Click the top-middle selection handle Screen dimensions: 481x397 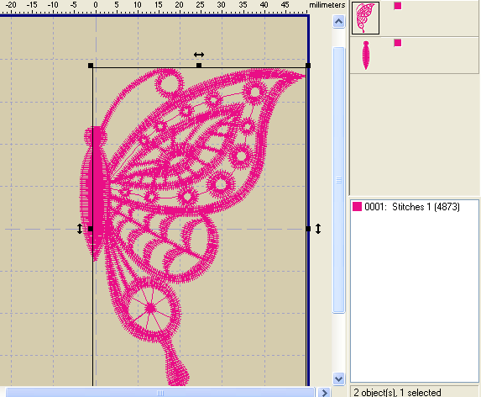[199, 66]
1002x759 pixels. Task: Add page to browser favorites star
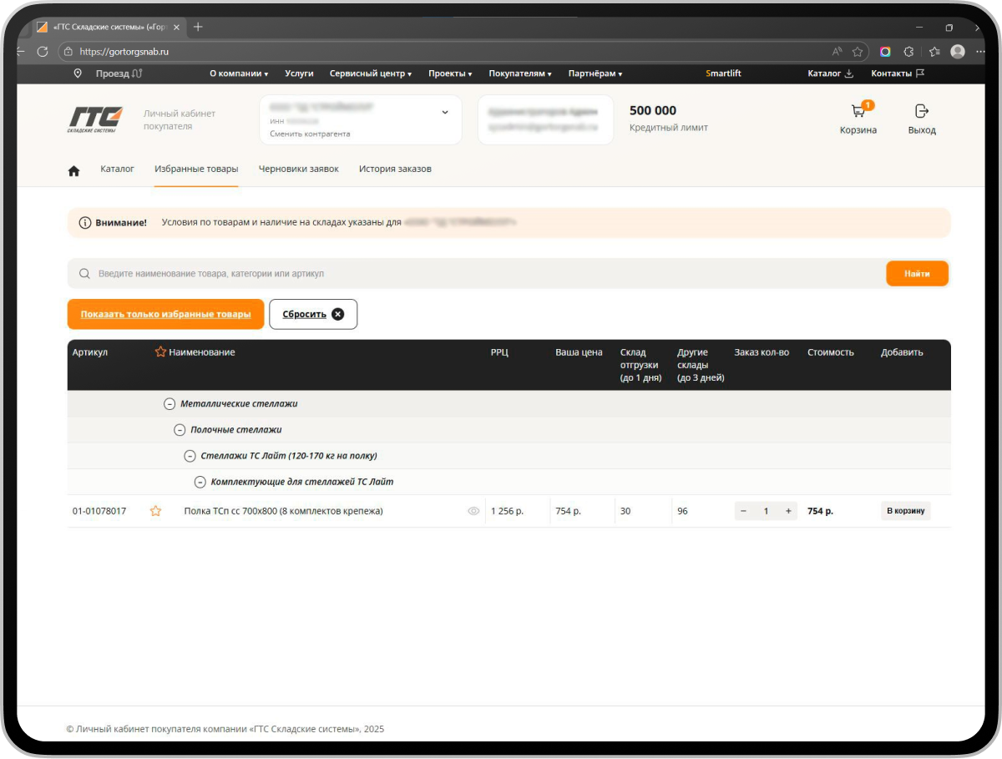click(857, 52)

...

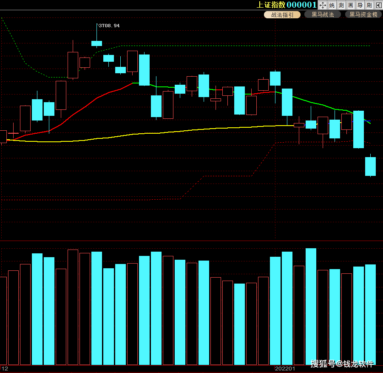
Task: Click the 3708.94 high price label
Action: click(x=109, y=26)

...

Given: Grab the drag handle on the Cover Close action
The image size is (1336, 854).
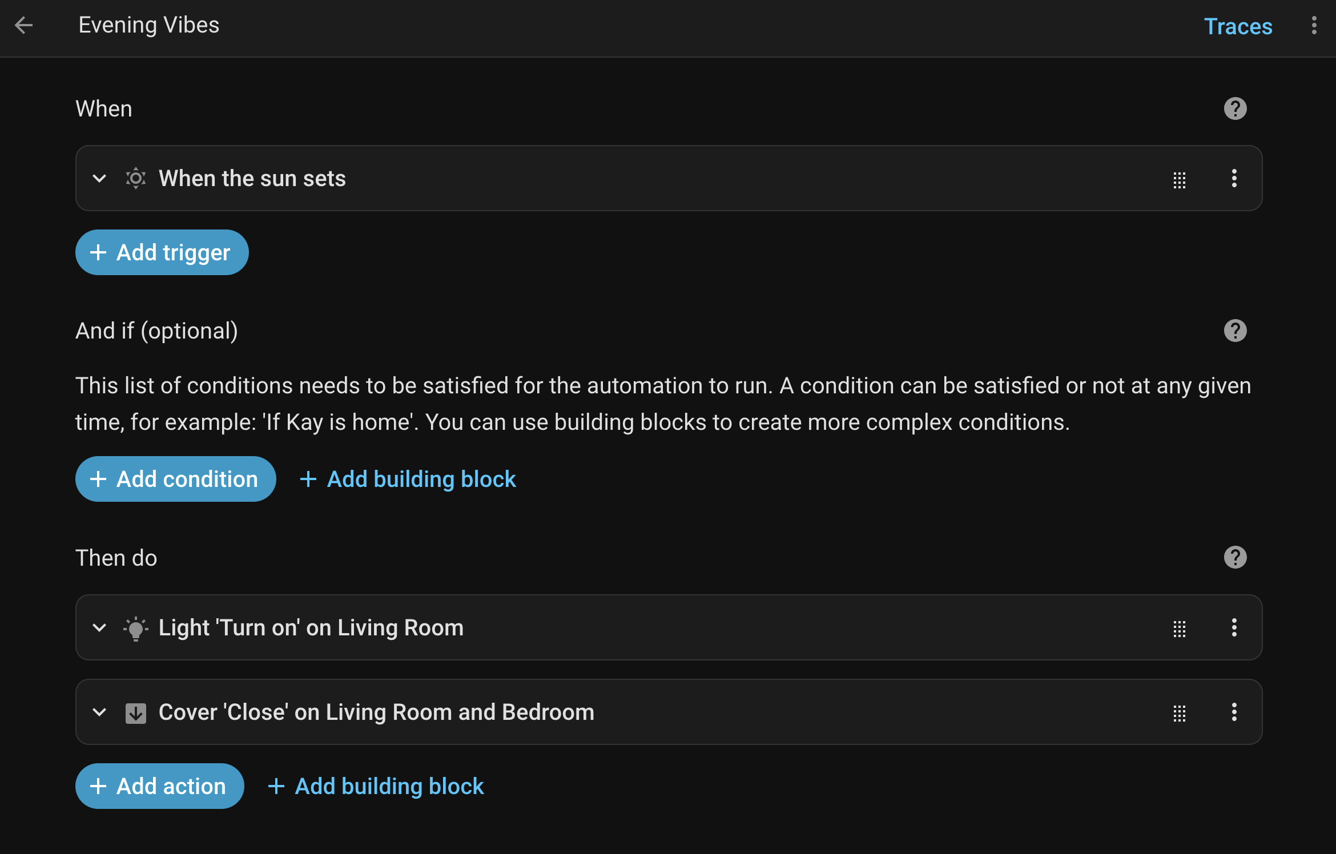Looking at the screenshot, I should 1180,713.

Short exercise: Rewrite the items from the line with "Given: Grab the" up to and including the line with "Looking at the screenshot, I should 1180,713.", replacing "drag handle" with "resize grip" and leaving everything else unchanged. Return only those lines, without the pictures.

Expected output:
Given: Grab the resize grip on the Cover Close action
The image size is (1336, 854).
Looking at the screenshot, I should 1180,713.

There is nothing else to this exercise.